#### TASK DIRECTIONS:
Could you return, exactly as written, only the lines from the one holding "Click the 사용자 그룹 dropdown caret arrow" through the final line of the records below?

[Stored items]
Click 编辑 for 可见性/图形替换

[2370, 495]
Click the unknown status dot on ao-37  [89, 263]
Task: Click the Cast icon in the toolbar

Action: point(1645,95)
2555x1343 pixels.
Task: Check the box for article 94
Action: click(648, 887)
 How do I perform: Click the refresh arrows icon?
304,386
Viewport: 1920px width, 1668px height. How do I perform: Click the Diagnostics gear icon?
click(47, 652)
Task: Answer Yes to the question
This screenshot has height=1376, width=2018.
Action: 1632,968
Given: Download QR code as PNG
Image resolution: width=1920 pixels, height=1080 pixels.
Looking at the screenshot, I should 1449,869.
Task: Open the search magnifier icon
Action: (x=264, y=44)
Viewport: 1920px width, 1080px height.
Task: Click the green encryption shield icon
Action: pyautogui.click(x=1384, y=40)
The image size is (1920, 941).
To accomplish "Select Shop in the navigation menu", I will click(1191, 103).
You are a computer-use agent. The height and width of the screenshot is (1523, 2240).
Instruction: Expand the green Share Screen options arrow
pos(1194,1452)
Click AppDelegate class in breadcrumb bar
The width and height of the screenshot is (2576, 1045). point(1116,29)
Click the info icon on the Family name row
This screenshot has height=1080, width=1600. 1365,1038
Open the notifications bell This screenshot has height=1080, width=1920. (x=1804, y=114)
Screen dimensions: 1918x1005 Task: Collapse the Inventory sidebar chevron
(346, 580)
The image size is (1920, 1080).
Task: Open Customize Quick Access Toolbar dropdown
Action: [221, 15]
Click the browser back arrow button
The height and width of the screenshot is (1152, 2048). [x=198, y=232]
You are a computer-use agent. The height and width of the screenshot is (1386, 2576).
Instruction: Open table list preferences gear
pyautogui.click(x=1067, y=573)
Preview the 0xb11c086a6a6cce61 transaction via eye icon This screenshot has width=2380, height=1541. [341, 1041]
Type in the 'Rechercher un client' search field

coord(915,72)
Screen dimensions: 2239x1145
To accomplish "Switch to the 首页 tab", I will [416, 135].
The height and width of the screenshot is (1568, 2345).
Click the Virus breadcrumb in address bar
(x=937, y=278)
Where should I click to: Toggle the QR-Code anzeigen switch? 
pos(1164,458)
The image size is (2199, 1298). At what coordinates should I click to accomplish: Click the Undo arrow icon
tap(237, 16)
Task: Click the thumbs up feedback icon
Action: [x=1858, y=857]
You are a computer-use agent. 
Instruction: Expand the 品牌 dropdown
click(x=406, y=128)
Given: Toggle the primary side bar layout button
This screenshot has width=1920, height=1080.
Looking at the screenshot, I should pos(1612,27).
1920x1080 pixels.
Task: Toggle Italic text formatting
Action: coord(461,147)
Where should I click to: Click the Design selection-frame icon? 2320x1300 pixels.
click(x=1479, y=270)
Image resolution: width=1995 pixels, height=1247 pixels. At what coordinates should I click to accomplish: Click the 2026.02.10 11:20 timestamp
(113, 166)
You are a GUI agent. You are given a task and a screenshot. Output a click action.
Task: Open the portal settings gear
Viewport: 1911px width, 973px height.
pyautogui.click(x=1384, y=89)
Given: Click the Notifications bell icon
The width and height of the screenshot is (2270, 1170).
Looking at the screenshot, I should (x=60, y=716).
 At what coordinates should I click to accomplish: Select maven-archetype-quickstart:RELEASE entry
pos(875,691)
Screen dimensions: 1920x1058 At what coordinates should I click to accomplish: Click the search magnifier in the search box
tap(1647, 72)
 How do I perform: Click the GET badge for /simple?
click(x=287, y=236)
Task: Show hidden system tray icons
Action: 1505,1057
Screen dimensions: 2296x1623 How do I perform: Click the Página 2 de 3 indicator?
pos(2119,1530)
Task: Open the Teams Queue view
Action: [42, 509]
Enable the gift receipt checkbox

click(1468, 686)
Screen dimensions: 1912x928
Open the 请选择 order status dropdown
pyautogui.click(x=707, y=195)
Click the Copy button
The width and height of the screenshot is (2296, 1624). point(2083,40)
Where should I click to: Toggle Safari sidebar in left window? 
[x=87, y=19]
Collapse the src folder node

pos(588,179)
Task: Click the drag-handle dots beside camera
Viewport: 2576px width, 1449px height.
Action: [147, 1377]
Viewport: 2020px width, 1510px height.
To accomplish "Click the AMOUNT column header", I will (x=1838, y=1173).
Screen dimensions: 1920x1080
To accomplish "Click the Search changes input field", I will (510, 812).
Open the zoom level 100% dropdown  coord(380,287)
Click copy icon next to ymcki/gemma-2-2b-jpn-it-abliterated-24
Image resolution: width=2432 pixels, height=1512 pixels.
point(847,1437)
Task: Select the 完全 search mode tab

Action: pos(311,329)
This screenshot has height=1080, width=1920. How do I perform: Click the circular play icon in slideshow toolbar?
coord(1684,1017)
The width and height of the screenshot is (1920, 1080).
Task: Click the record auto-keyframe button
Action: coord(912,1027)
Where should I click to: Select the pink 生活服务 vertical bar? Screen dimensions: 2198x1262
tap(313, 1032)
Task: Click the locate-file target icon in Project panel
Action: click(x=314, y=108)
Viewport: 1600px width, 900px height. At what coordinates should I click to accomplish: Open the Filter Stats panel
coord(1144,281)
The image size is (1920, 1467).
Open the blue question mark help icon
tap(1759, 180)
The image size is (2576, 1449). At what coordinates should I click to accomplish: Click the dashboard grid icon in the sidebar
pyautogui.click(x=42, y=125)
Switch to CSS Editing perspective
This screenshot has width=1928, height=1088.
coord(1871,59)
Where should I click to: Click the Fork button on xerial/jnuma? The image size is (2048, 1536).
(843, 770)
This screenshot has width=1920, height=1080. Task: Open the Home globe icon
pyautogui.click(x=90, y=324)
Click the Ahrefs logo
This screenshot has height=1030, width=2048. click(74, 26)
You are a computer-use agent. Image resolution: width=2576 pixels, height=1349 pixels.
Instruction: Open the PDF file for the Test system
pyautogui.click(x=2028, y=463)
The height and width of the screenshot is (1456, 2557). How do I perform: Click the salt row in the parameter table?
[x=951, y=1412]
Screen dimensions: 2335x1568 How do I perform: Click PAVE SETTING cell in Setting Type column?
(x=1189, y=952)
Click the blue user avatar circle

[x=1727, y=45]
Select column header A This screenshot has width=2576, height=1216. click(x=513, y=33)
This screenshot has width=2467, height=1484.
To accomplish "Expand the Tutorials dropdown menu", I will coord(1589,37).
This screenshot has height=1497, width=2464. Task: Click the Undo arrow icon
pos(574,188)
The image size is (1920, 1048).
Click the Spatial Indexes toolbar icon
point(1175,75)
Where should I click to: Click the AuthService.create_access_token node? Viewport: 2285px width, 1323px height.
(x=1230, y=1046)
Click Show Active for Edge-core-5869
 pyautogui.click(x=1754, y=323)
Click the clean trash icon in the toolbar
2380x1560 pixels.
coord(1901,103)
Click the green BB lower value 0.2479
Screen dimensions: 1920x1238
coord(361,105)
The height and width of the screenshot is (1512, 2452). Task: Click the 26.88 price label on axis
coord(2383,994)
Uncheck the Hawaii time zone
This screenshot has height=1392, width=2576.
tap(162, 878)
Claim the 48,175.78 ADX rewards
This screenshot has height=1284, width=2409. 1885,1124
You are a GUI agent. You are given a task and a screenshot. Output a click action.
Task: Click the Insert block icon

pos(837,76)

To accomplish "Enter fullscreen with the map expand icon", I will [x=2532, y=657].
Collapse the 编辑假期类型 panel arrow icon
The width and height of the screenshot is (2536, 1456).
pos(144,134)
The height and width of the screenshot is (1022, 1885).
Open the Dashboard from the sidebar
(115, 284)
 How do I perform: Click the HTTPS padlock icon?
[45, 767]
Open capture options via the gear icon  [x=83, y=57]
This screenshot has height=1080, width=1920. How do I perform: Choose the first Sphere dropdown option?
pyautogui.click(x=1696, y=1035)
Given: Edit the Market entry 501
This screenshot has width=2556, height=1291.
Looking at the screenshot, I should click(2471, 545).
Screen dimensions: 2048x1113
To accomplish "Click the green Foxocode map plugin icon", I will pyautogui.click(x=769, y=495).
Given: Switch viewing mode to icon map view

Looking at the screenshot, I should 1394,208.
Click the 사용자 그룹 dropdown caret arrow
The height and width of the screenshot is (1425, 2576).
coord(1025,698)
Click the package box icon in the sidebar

#### RESULT OF THIS TASK:
Click the 사용자 그룹 dropdown caret arrow
The height and width of the screenshot is (1425, 2576).
coord(1025,698)
Click the package box icon in the sidebar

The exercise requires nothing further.